Tuesday, September 22, 2009

Do Certain Countries Grieve or Adapt Better to Change than Others?


(image: TsingHua University, Beijing- Anne-Marie 2007)

Word: Hybrid- The combination of two or more different things, aimed at achieving a particular goal”(Wikipedia, “Hybrid”).

Term: Hypercathected- From classical theory; the state in which a neurone is overfilled with psychic energy and therefore disturbs psychic equilibrium which, when expressed, appears as neurotic fixations (APP Glossary, nashville-psychoanalytic.org).  To become obsessed with old memories, the act of getting sucked into a “vortex” of thought.  (AM interpretation).

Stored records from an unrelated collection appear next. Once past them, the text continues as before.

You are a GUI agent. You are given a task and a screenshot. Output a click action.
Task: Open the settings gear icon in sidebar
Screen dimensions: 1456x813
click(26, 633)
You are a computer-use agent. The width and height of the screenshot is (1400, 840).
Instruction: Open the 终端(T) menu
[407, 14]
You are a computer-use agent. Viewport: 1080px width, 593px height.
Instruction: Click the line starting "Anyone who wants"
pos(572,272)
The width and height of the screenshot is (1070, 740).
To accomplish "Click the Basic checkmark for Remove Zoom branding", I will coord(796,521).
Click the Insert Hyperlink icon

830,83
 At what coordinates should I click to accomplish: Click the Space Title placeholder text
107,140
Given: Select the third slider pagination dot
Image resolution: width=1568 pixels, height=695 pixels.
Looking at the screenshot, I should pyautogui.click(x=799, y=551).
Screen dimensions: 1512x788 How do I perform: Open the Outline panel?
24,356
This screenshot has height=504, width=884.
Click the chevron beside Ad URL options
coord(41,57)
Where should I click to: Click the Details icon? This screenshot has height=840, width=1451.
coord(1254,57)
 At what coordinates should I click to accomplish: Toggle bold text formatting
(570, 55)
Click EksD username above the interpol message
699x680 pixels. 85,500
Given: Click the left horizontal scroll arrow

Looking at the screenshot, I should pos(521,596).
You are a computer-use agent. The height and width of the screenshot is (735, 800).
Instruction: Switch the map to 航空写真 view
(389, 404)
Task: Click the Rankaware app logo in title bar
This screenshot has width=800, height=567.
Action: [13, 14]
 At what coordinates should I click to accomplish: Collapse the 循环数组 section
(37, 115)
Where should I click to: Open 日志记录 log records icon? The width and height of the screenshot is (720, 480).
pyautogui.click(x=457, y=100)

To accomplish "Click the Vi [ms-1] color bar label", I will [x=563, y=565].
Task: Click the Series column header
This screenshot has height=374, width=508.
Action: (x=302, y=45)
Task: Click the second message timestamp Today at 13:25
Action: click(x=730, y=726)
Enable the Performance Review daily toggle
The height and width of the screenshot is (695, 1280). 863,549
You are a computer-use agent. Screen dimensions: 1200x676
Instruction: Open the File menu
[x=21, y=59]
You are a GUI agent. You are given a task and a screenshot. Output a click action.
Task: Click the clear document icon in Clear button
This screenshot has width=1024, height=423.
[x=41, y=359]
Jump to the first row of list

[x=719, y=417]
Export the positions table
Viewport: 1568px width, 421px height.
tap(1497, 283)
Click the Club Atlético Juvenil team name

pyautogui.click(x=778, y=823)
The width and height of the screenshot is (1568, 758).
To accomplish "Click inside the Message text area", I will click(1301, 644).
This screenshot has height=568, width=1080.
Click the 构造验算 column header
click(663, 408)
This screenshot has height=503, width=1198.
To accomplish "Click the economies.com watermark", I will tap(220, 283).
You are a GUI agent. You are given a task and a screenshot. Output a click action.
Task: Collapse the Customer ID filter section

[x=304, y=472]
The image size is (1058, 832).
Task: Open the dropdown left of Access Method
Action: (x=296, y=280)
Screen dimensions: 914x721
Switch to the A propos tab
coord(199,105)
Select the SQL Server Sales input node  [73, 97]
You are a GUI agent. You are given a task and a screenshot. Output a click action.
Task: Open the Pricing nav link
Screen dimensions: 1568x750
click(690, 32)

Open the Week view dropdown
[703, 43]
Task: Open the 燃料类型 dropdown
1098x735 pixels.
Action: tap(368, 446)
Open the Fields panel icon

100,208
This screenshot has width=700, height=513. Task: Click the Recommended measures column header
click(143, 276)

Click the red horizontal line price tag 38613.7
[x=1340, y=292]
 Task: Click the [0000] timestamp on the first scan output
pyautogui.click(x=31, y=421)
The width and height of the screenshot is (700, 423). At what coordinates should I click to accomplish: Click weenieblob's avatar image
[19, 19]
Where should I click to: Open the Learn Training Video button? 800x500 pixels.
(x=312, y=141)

Book:  The Year of Magical Thinking by Joan Didion

“Each single one of the memories and expectations in which the libido is bound to the object is brought up and hypercathected, and detachment of the libido (physic energy- personal development, desires) accomplished in respect of it….It is remarkable that this painful unpleasure is taken as a matter of course by us” (Freud explaining the work of grief, 133, Didion)- This separation makes it had to progress b/c one is constantly being sucked into an in-depth thought process.  Have you ever spend a morning trying to get out of bed, but you cannot because you are being completely bombarded by memories of a deceased loved one or former boyfriend/girlfriend?  This is the act of grieving. 

“The hybrid nature of Asian identity seems much more adaptive to a world in conflict, and therefore more beneficial, than the relative homogeneity we find in the Western world…in the west we tend to see ourselves as central, we are more challenged and even destabilized in our core identity tan Asians are.  They manage to remain themselves while becoming us” (21, Moisi).